Senin, 22 Juni 2026 | 17:19:01 WIB
Sekretaris Jenderal (Sekjen) Kemendikdasmen, Suharti.

JAKARTA - Kementerian Pendidikan Dasar dan Menengah (Kemendikdasmen) secara resmi melarang satuan pendidikan untuk melibatkan alumni sebagai penyelenggara dalam rangkaian kegiatan Masa Pengenalan Lingkungan Sekolah (MPLS) Ramah 2026.

Sekretaris Jenderal (Sekjen) Kemendikdasmen, Suharti, menjelaskan bahwa larangan tersebut tertuang dalam Pasal 21 Permendikdasmen Nomor 12 Tahun 2026. 

Selain pelibatan alumni, peraturan ini juga menegaskan larangan terhadap praktik perpeloncoan, kekerasan, pungutan biaya, penggunaan atribut yang tidak edukatif, serta kegiatan yang tidak relevan dengan tujuan pendidikan.

"Permendikdasmen ini secara tegas melarang perpeloncoan, segala bentuk kekerasan, pungutan, penggunaan atribut yang tidak memiliki nilai edukatif, hingga pelibatan alumni sebagai penyelenggara," ujar Suharti dalam webinar Sosialisasi dan Diskusi MPLS Ramah 2026 di Jakarta, Senin (22/6/2026).

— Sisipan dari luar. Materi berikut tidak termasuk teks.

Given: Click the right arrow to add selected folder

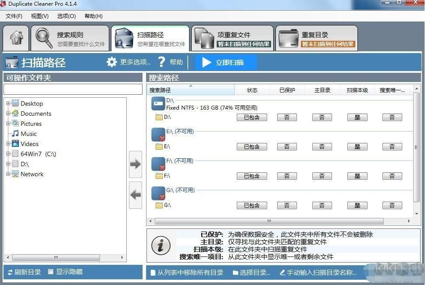Looking at the screenshot, I should point(136,164).
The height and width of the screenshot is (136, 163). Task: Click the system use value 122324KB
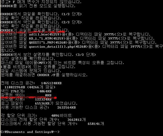(43, 99)
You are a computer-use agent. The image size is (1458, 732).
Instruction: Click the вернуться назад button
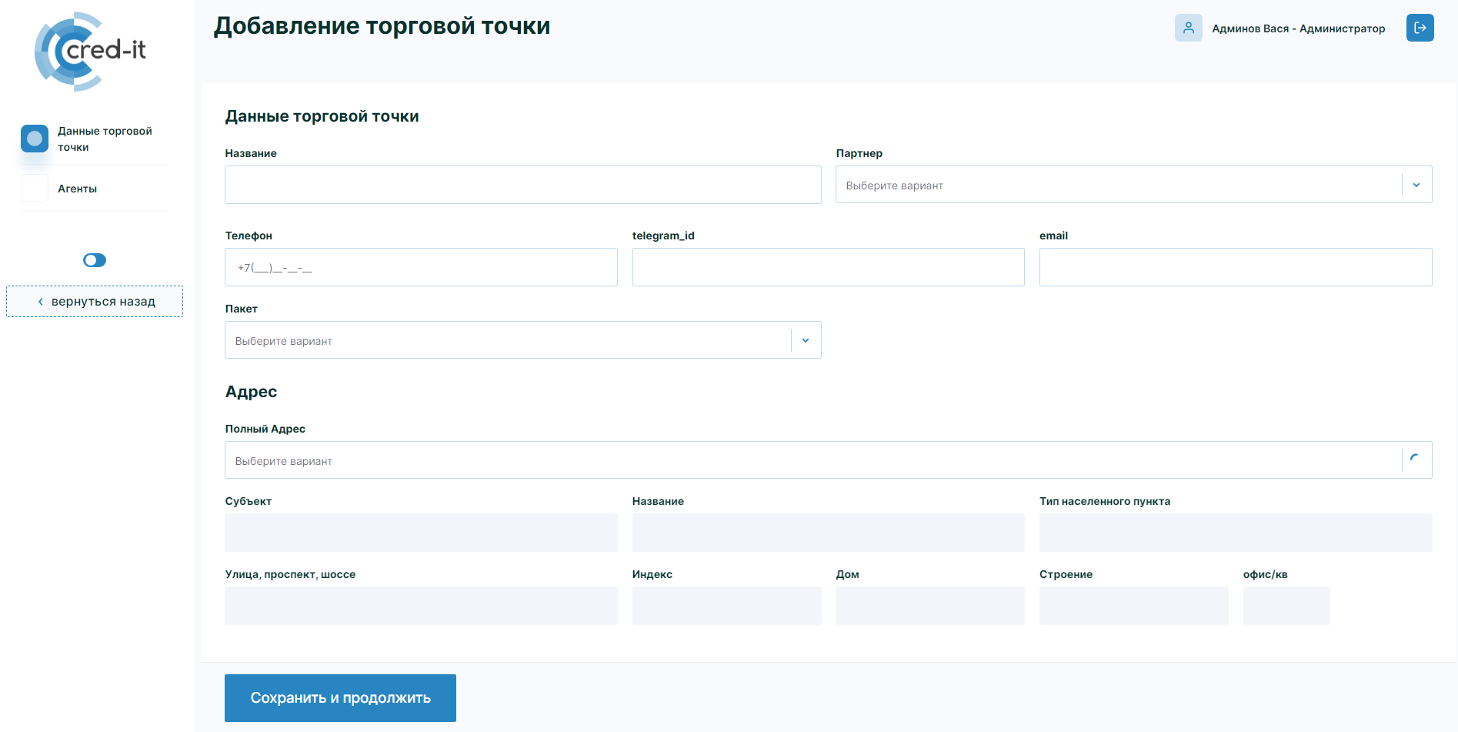pyautogui.click(x=95, y=302)
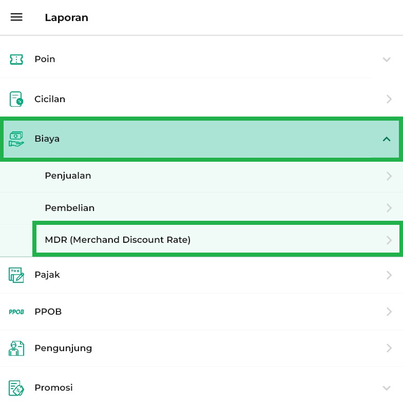This screenshot has width=403, height=403.
Task: Select MDR (Merchand Discount Rate) report
Action: (x=118, y=240)
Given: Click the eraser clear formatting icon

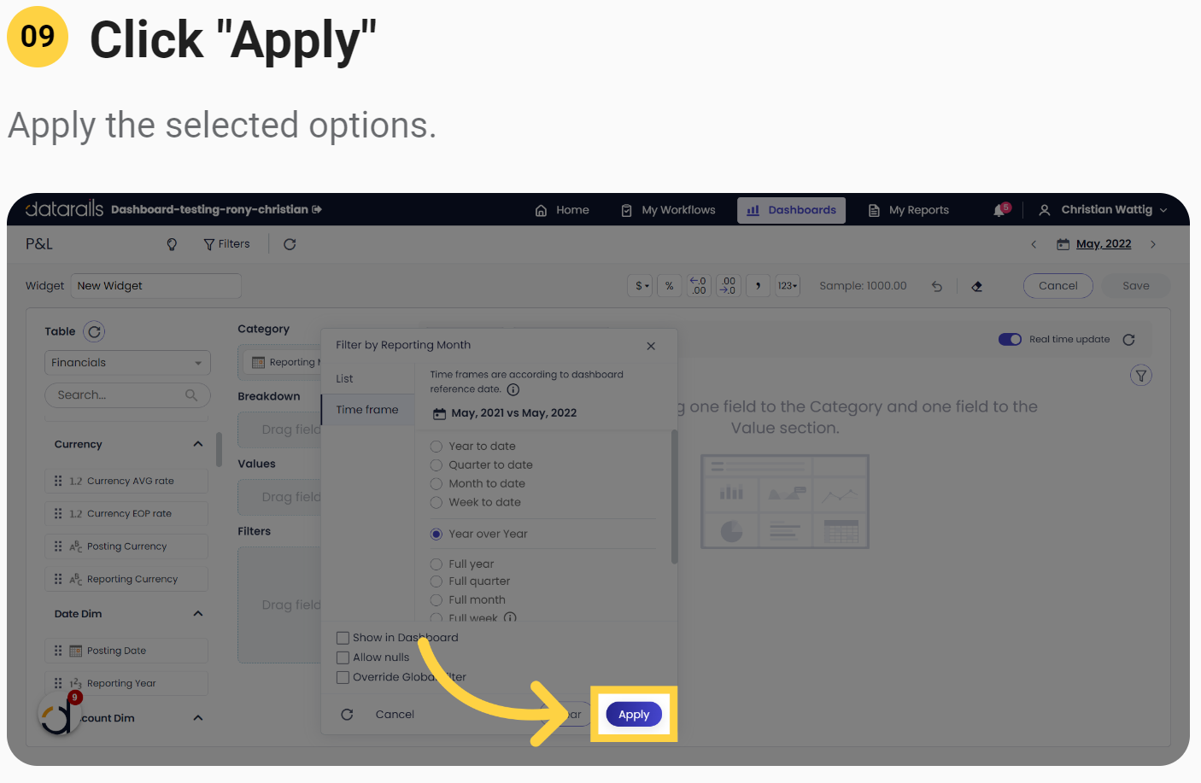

Regulasi ini merupakan wujud komitmen Kemendikdasmen untuk memastikan murid mendapatkan pengalaman hari pertama bersekolah yang nyaman, aman, dan bermakna. 

Untuk mendukung hal tersebut, pemerintah juga telah mengeluarkan Surat Keputusan Menteri sebagai panduan materi MPLS yang edukatif dan berorientasi pada penguatan karakter.

Suharti menekankan bahwa MPLS bukan sekadar orientasi, melainkan proses pendidikan yang harus memberikan pengalaman belajar menggembirakan dengan tetap menghormati hak setiap anak. 

Pihaknya mengajak seluruh pihak untuk mengawal pelaksanaan MPLS Ramah agar tercipta budaya sekolah yang inklusif, aman, dan bebas dari kekerasan bagi seluruh murid.